Cash and cash equivalents were EUR 12.49 million as of December 31, 2012 compared to EUR 9.99 million as of December 31, 2011.

Operating Results

Total product sales were €27.63 million for 2012 compared to €21.73 million for 2011, an increase of €5.90 million or 27%. The increase was primarily due to a higher volume of Defibrotide distributed through the named patient and cost recovery programs, which can be partially attributed to the 2012 partnerships with specialized regional partners for the distribution of Defibrotide on a named patient basis, an increased awareness of Defibrotide, and a decrease in service fees associated with the named patient program managed by one of our European partners. Revenues from the distribution of Defibrotide through the named patient and cost recovery programs amounted to €22.77 million as of December 31, 2012 compared to €16.89 million as of December 31, 2011, recording an increase of €5.88 million or 35%. For the years ended December 31, 2012 and 2011, named patient and cost recovery program sales were a net of €1.55 million and €3.17 million in service fees, respectively. API sales were €4.86 million for 2012 in line with €4.85 million for 2011.

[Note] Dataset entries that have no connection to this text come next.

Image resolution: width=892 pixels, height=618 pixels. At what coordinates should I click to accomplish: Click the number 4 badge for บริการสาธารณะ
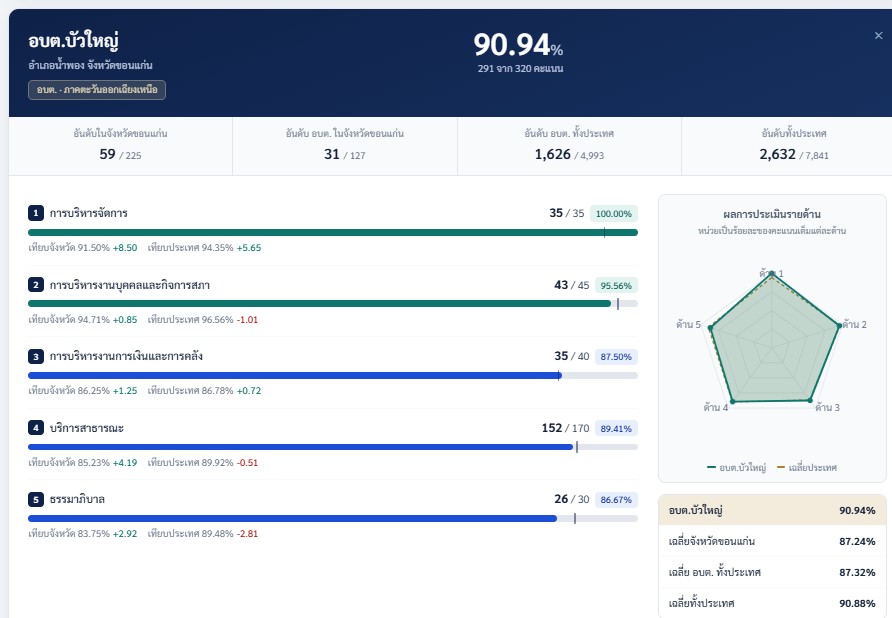(35, 427)
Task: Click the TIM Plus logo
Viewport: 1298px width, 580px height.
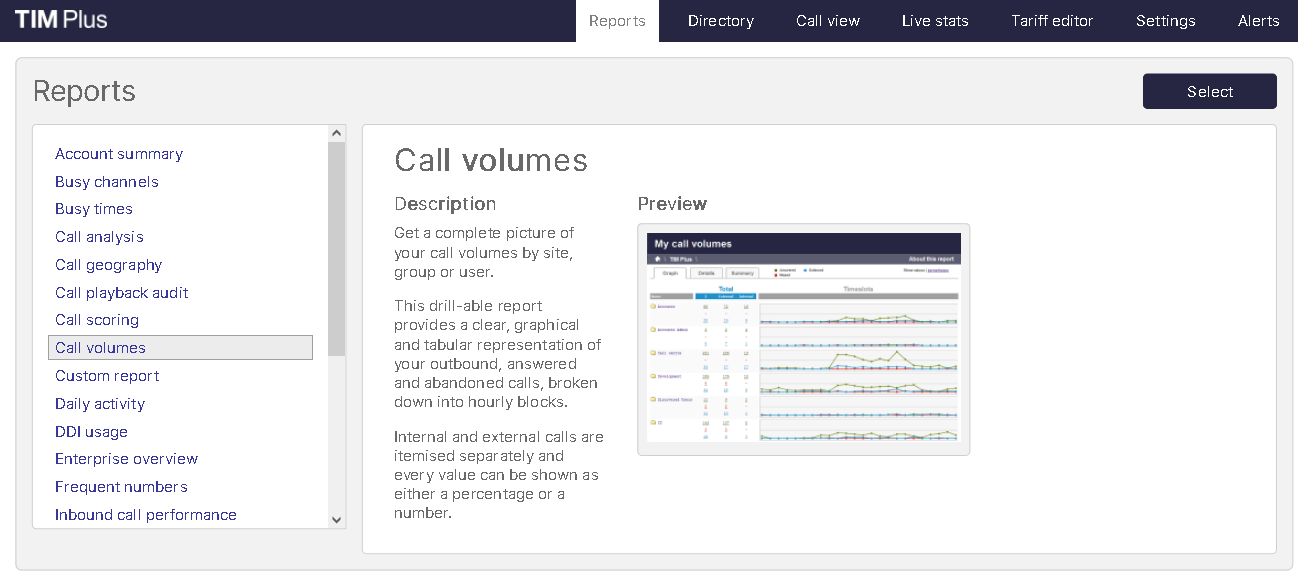Action: pos(60,19)
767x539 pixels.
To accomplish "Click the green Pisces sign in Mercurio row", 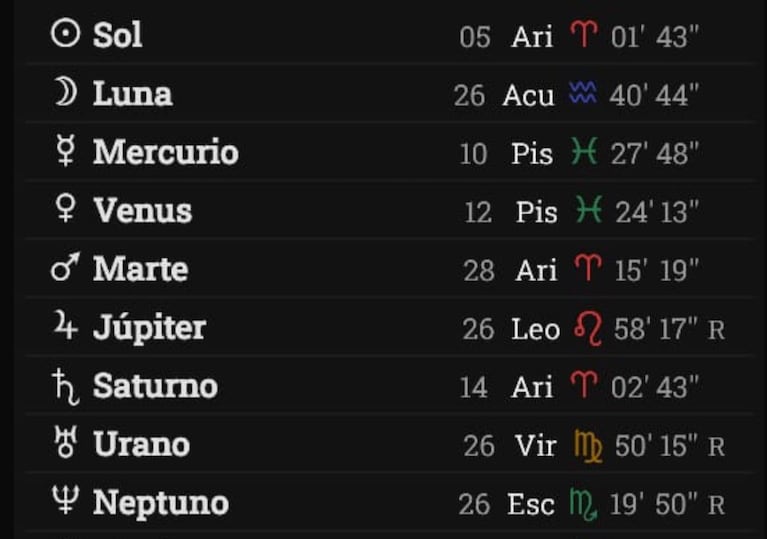I will click(583, 153).
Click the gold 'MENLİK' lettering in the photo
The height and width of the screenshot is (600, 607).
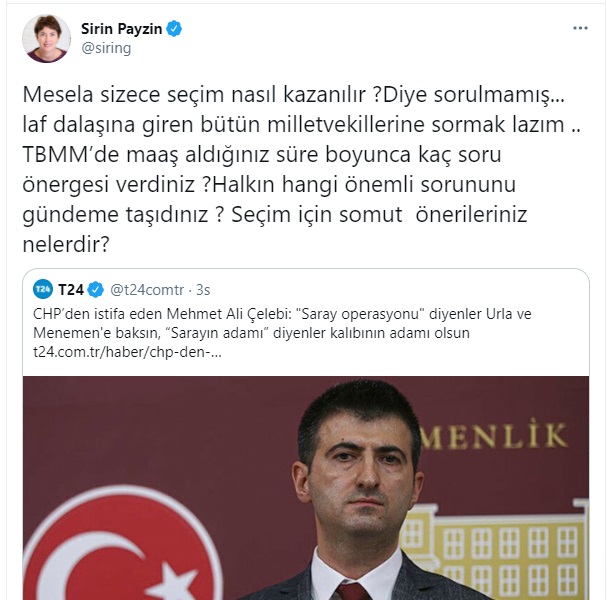(x=494, y=434)
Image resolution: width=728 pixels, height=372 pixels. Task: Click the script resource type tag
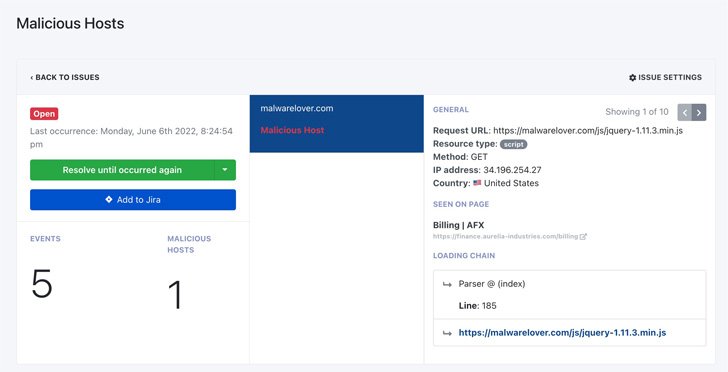point(514,144)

Other revenues were €1.41 million for 2012 compared to €2.15 million for 2011, a decrease of €0.74 million or 34%. Other revenues for the prior year included a ratable recognition of €1.70 million from the up-front payment of €5.11 million (US$7.0 million) made by Sigma-Tau in 2010 in connection with the amendment of an existing license and supply agreement with the Company to include the prevention indication of Defibrotide in the Americas. The decrease was partially offset by an increase in activities, such as clinical trials, that were eligible for reimbursement from Sigma-Tau under a cost sharing agreement with the Company, which amounted to €1.26 million and €0.32 million for the year ended December 31, 2012 and 2011, respectively.

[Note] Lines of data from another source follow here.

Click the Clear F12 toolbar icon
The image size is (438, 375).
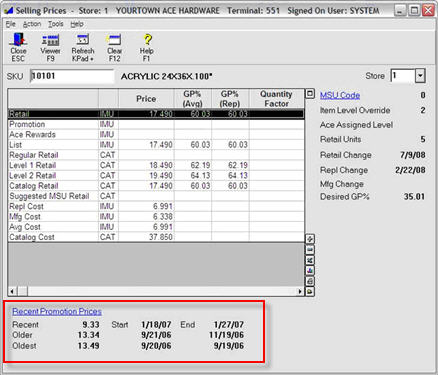point(114,47)
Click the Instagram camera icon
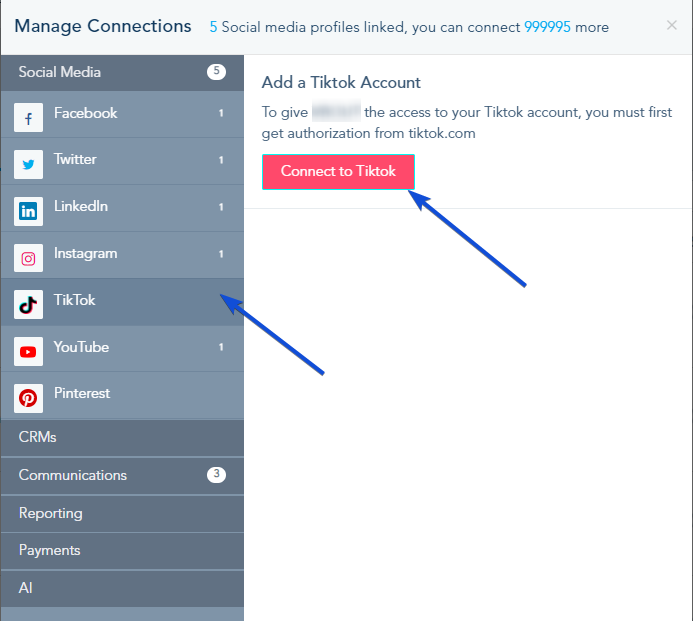Screen dimensions: 693x621 point(28,258)
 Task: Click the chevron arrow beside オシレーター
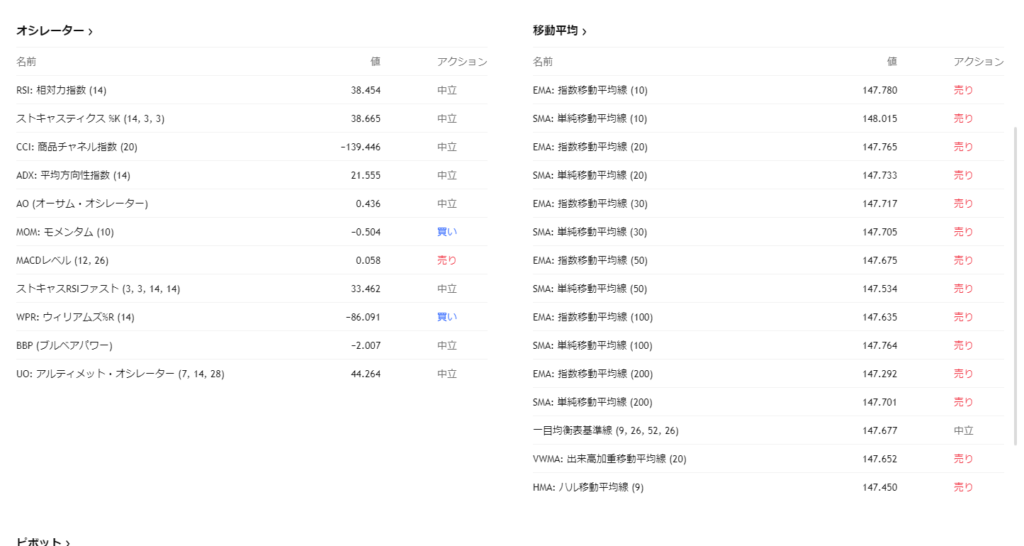(x=91, y=32)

Our cost of goods sold was €5.78 million in 2012 compared to € 6.04 million in 2011. The cost of goods sold as a percentage of product sales was 21% in 2012 compared to 28% in 2011 mainly due to a different composition of product mix with proportionately increased sales of Defibrotide which has a higher margin compared to sales of our other APIs. Contributing also to the variance was a net release of an inventory reserve for €0.46 million, a slight increase in margin in sulglicotide due to renegotiation of the sale price and a slight decrease in labor costs due to temporary lay-offsin connection with a temporary shut-down of the Company's manufacturing activities. 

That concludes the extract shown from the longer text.